═══ Dataset extract
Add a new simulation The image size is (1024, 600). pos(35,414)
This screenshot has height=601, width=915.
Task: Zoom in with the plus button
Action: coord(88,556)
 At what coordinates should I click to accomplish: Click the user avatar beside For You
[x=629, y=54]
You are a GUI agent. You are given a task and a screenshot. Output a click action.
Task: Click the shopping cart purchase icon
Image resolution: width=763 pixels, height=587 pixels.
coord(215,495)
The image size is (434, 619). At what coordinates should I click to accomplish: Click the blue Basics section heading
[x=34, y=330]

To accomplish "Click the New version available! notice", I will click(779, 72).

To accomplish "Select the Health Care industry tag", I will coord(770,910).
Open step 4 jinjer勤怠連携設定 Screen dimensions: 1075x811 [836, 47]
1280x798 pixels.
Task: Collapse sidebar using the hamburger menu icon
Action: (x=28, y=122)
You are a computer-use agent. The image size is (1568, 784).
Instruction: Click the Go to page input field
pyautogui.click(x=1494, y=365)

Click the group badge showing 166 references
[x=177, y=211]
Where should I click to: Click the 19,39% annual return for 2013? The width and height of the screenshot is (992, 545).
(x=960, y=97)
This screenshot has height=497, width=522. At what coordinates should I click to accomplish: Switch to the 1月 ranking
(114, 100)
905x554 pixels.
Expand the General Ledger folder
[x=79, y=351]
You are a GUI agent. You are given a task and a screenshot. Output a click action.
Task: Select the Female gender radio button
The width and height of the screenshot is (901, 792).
══════
:: The problem ::
Indicate how many lines of the material include the word "will"; the number alone is required.

:: Task result ::
2